Quand les invertébrés régnaient en maîtres
Avant cette période tumultueuse, les océans étaient principalement peuplés d’une grande diversité d’invertébrés, tels que les arthropodes géants, les mollusques primitifs et les brachiopodes. Les poissons, bien qu’existants sous des formes primitives sans mâchoires (les agnathes), n’étaient alors que des acteurs secondaires de la scène marine, loin d’être les prédateurs emblématiques que nous connaissons aujourd’hui.
La Grande Extinction de l’Ordovicien : un bouleversement climatique
L’extinction de l’Ordovicien supérieur fut l’une des plus importantes de l’histoire de la Terre. Elle fut provoquée par un refroidissement global intense, conduisant à une glaciation massive et une chute drastique du niveau des mers. Ce changement climatique radical a anéanti de nombreuses espèces marines, en particulier celles adaptées aux eaux chaudes et peu profondes qui ont vu leur habitat disparaître.
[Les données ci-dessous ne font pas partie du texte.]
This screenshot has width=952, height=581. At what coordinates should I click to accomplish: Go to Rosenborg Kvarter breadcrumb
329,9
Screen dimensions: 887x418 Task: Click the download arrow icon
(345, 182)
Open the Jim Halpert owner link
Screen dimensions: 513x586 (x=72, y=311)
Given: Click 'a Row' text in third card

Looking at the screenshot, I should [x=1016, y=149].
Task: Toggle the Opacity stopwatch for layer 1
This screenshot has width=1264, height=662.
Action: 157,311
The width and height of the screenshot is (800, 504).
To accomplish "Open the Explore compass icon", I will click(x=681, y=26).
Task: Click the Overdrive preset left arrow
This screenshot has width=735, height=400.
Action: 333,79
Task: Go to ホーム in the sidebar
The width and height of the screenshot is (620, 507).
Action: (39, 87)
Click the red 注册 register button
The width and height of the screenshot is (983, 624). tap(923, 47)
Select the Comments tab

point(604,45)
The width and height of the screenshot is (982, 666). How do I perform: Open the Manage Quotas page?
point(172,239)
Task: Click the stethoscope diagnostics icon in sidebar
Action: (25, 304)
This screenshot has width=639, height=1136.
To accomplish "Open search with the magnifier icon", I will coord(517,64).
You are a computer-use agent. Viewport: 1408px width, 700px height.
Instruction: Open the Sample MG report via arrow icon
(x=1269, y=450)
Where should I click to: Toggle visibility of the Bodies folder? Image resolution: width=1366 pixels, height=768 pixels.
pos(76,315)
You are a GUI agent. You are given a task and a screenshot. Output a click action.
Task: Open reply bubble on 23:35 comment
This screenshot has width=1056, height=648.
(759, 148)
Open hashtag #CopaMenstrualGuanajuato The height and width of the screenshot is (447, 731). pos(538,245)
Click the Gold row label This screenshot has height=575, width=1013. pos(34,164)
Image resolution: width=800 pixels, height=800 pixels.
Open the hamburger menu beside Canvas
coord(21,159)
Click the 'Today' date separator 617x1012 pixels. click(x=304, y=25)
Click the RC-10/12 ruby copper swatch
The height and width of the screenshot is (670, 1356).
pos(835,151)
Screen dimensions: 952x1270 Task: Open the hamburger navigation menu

L’opportunité en or pour les poissons
C’est dans ce vide écologique que l’opportunité pour les poissons est apparue. En éliminant les groupes dominants d’invertébrés, l’extinction a libéré d’innombrables niches écologiques. Les poissons, et en particulier les formes à mâchoires émergentes comme les placodermes et les acanthodiens, ont pu alors connaître une explosion évolutive sans précédent. Cette diversification a culminé pendant les périodes du Silurien et du Dévonien, transformant radicalement la faune marine.
Les chercheurs suggèrent que les survivants de cette extinction massive ont probablement trouvé refuge dans des eaux plus profondes et plus froides, où ils ont pu persister avant de s’étendre et de se diversifier lorsque les conditions se sont stabilisées. C’est une histoire qui rappelle étrangement l’extinction des dinosaures, qui a permis l’essor et la domination des mammifères sur les continents.
Cette étude souligne une fois de plus le rôle crucial des extinctions massives dans l’évolution de la vie, non seulement comme des fins, mais aussi comme des catalyseurs de nouvelles formes de vie et de nouvelles dominations écologiques.